La Corte di Cassazione ha pubblicato le motivazioni della sentenza sull’omicidio di Elena Ceste, con cui ha reso definitiva la condanna a 30 anni di carcere per Michele Buoninconti. La colpevolezza del marito della 37enne, scomparsa il 24 gennaio 2014 e ritrovata senza vita il 18 ottobre in un canale di scolo nella campagna vicino a casa, per la Suprema Corte è «l’unica possibile lettura da dare» allo svolgimento dei fatti. I giudici hanno quindi convalidato la linea seguita dalla Corte d’appello di Torino, secondo cui l’ex vigile del fuoco premeditò l’omicidio a causa della presunta infedeltà della moglie.

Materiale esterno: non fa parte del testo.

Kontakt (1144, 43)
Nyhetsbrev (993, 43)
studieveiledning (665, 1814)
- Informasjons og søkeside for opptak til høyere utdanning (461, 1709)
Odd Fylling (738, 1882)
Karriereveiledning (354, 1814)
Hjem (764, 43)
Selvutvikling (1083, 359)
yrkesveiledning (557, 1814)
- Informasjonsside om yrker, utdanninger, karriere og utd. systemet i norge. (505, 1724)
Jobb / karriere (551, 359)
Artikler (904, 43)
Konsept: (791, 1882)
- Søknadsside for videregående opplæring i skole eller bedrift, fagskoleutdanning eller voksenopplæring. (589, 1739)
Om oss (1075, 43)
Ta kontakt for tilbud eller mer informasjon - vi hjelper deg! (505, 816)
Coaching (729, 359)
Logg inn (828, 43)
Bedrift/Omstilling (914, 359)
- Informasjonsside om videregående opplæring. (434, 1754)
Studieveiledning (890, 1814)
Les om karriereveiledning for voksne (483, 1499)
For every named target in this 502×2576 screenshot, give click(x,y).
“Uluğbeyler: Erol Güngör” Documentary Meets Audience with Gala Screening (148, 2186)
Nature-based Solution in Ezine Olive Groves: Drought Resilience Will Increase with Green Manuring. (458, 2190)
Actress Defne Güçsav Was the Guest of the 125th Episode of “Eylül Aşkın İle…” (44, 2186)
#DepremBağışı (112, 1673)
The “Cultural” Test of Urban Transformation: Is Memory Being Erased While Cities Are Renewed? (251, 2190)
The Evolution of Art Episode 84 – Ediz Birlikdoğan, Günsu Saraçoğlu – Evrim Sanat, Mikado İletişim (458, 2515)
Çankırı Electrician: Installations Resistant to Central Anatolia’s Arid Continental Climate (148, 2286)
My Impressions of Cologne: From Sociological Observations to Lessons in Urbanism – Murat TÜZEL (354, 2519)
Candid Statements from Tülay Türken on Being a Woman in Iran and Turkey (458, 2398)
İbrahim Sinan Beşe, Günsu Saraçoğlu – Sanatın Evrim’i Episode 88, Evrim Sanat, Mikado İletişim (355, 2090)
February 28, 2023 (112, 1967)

Per la Cassazione «i tempi strettissimi in cui l’imputato commise il delitto e poi occultò il cadavere, compatibilmente con il falso alibi già predisposto, comportarono una serie di azioni ben studiate, così da poter essere eseguite in continuità secondo una cadenza sul filo dei minuti».



OMICIDIO ELENA CESTE, MOTIVAZIONI SENTENZA CASSAZIONE

A La Vita in Diretta è intervenuta la mamma di Elena Ceste, che ha rivissuto quei terribili momenti dopo la scomparsa della figlia. «È sempre stato abbastanza corretto con noi. Inizialmente pensavamo che avesse sbagliato mia figlia. Lui diceva che Elena era andata via di casa e poi che l’avevano portata via. Non potevo credere che avesse abbandonati i figli». In studio invece Giuseppe Marazzita, avvocato di Michele Buoninconti: «Non c’è la prova dell’omicidio, è stato un procedimento indiziario». Il legale ha spiegato la sentenza della Corte di Cassazione, partendo dal fatto «che non è possibile stabilire con certezza la causa della morte». Ci sono infatti più ipotesi «come strangolamento e assideramento, compatibili con un allontanamento della donna». La Suprema Corte sostiene che non sia possibile però che Elena Ceste si sia allontanata da sola «sulla base di un ragionamento che non sembra così convincente». In sostanza la conclusione della Cassazione è che «non può che essere un omicidio e l’assassino non può che essere il marito».